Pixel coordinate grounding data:

*** Begin section ***

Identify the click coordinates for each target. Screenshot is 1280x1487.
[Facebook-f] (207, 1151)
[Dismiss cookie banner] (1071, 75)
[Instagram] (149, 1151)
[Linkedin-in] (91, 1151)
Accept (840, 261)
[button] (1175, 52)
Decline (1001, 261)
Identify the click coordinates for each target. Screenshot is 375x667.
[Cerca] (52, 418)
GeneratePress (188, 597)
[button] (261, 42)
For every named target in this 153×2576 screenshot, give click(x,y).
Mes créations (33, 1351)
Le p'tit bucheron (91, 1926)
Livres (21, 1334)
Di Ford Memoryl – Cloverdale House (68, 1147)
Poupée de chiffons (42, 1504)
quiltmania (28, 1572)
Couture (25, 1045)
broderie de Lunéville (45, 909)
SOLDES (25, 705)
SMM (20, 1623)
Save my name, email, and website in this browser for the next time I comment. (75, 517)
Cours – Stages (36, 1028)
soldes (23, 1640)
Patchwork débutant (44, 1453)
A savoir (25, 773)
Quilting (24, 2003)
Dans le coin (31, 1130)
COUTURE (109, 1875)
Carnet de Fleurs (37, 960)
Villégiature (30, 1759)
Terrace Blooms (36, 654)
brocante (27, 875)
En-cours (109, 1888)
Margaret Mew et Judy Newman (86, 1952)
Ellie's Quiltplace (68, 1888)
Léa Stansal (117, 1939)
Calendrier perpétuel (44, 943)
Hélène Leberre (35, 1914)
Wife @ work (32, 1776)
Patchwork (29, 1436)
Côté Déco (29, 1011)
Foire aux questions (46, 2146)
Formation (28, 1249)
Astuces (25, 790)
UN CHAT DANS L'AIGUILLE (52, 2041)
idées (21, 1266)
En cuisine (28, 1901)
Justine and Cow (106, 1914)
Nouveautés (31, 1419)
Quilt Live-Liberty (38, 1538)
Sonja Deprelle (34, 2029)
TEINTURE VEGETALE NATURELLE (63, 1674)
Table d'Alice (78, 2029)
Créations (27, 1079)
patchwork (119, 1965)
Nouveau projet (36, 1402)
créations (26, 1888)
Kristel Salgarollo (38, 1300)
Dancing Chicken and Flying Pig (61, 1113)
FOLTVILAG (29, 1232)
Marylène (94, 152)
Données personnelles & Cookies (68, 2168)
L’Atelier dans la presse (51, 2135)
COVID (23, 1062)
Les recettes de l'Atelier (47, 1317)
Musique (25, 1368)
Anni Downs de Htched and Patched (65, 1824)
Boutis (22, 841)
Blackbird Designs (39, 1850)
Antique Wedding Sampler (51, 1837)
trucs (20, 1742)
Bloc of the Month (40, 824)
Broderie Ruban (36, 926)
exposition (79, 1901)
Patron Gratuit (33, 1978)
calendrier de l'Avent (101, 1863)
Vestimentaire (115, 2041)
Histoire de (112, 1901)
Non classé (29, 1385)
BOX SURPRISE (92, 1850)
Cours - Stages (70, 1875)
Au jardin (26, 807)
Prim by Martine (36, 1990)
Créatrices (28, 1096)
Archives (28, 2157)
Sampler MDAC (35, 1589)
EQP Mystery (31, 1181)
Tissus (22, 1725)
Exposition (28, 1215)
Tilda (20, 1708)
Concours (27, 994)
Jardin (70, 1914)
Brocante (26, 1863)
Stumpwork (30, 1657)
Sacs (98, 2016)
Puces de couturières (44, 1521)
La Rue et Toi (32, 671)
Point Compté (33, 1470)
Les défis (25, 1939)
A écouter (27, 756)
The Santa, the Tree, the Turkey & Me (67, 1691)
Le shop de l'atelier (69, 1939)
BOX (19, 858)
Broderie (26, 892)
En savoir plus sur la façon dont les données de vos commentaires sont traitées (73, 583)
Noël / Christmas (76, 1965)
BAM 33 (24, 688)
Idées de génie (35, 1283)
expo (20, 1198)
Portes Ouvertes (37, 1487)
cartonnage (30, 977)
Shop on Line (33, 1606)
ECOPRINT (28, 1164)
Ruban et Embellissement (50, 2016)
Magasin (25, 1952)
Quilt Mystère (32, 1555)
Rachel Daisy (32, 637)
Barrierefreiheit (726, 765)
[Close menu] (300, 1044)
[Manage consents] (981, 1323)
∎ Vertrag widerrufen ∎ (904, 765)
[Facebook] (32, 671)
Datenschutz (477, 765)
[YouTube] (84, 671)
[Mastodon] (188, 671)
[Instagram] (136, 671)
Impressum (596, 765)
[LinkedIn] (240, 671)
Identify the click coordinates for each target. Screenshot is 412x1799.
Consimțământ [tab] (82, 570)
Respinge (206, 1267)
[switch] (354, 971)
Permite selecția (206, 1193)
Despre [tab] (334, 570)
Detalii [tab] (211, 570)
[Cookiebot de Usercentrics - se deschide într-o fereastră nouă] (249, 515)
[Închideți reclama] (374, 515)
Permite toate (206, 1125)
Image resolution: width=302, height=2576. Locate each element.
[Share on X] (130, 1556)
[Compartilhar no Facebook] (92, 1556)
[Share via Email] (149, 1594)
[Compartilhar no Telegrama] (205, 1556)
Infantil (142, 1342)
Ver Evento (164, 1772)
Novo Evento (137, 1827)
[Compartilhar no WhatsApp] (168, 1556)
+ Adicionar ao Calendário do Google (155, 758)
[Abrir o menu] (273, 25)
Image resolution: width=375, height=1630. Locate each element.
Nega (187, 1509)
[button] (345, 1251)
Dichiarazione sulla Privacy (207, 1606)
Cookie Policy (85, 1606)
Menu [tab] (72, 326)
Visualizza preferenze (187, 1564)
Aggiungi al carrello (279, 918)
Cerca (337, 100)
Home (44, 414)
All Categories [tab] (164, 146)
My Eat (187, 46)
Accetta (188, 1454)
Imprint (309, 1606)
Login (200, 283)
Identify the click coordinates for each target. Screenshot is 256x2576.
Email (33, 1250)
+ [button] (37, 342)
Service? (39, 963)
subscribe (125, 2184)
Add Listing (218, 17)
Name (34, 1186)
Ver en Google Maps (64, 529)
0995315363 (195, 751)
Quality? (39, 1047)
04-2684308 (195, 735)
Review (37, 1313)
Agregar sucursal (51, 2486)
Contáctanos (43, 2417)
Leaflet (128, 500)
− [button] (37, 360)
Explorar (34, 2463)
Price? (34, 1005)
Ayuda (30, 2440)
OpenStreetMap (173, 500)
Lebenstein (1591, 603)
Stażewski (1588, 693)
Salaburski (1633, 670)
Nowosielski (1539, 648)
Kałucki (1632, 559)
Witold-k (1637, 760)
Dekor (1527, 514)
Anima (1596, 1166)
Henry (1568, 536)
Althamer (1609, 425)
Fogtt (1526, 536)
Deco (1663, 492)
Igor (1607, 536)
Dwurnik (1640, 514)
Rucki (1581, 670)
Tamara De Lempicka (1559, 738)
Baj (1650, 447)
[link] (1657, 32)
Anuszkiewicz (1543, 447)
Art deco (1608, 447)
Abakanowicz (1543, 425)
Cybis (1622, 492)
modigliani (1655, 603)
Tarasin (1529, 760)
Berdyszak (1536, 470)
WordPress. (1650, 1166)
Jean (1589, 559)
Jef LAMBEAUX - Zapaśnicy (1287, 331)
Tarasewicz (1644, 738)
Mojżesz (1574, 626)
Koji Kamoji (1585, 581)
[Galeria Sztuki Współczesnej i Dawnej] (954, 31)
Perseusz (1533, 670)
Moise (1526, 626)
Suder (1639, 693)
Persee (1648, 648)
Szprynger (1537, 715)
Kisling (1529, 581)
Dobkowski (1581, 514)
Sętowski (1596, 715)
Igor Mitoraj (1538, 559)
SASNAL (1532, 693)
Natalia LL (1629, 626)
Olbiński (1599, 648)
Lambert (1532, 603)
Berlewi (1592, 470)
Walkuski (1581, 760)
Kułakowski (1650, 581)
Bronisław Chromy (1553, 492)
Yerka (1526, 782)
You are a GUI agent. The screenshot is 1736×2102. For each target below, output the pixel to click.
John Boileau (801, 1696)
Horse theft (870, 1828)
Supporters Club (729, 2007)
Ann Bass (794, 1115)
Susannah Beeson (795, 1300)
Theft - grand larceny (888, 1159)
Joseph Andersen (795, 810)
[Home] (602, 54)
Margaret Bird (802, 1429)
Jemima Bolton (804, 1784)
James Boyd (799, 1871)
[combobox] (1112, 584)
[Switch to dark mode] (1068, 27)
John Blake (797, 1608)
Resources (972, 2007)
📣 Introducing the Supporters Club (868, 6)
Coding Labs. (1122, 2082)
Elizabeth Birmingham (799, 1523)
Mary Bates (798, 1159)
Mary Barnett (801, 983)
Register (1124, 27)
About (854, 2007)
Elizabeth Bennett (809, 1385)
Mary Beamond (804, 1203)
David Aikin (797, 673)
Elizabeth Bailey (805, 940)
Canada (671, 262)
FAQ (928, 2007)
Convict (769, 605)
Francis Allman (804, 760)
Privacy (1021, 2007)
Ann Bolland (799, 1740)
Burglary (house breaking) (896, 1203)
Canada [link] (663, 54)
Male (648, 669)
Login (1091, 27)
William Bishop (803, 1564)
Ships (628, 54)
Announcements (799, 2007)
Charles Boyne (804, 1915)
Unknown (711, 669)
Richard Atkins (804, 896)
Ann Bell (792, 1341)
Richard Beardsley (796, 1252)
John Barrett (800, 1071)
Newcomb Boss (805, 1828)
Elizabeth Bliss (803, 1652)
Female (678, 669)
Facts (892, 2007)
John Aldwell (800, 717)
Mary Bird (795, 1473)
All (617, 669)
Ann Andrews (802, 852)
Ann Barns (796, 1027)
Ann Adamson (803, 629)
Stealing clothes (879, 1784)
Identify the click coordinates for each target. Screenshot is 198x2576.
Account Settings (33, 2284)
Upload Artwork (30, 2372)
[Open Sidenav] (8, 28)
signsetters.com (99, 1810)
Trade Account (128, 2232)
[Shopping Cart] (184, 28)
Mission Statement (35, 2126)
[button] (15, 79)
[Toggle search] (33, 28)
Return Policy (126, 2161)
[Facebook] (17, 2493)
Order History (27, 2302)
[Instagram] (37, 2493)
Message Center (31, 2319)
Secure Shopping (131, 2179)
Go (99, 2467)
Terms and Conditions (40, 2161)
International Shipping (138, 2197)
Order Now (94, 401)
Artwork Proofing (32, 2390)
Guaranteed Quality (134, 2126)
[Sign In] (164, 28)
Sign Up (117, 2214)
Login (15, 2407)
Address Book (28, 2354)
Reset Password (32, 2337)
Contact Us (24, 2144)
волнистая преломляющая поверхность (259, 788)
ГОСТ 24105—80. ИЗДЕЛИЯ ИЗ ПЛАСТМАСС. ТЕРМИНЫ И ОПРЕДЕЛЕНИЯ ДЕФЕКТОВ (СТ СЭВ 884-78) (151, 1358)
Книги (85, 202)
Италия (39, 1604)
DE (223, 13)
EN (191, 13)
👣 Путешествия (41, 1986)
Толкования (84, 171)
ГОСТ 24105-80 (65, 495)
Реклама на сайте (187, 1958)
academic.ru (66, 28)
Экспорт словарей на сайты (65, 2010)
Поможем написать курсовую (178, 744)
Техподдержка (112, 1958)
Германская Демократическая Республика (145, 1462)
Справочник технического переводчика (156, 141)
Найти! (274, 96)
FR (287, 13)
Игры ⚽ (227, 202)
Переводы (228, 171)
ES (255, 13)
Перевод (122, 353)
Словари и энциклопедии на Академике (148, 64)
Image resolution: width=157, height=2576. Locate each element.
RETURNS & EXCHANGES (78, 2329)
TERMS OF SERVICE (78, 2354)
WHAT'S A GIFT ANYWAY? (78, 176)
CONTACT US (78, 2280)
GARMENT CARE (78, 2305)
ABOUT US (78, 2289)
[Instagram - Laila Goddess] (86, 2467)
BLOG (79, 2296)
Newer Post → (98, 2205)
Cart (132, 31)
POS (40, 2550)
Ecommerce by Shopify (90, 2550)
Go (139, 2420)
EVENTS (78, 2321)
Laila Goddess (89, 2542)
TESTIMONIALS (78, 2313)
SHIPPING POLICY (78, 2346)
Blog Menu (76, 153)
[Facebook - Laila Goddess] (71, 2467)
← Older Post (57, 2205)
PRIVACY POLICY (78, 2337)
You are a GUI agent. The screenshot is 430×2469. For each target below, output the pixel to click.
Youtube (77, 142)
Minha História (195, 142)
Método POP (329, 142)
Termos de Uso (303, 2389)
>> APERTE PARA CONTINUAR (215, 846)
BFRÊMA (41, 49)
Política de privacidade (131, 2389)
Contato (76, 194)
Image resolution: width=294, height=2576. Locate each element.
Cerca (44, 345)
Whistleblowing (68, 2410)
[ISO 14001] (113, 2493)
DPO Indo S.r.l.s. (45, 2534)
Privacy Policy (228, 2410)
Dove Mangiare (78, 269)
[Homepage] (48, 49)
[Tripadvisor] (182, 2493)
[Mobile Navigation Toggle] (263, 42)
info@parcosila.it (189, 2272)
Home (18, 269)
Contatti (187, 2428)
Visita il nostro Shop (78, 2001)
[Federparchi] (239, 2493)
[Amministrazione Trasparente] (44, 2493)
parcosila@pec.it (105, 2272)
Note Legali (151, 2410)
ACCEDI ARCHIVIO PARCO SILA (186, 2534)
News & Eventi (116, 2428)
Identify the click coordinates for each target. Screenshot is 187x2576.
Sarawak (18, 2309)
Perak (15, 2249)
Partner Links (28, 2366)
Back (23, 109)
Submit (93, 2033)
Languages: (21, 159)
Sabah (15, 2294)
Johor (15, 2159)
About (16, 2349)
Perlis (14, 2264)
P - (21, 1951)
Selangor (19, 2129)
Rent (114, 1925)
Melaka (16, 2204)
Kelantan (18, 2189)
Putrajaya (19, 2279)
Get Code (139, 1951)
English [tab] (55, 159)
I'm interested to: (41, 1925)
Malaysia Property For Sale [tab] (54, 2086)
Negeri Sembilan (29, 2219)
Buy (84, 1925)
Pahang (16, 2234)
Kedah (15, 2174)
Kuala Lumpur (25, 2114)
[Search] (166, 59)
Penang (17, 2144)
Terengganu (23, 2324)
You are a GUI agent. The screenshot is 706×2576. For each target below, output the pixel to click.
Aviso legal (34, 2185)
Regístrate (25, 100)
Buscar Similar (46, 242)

*** End section ***

Work instructions → The answer should contain only the lines from the first line of the entries through the line holding "Di Ford Memoryl – Cloverdale House (68, 1147)", each exactly as written.

Answer to the exercise →
Identify the click coordinates for each target. Screenshot is 1280x1487.
[Facebook-f] (207, 1151)
[Dismiss cookie banner] (1071, 75)
[Instagram] (149, 1151)
[Linkedin-in] (91, 1151)
Accept (840, 261)
[button] (1175, 52)
Decline (1001, 261)
Identify the click coordinates for each target. Screenshot is 375x667.
[Cerca] (52, 418)
GeneratePress (188, 597)
[button] (261, 42)
For every named target in this 153×2576 screenshot, give click(x,y).
Mes créations (33, 1351)
Le p'tit bucheron (91, 1926)
Livres (21, 1334)
Di Ford Memoryl – Cloverdale House (68, 1147)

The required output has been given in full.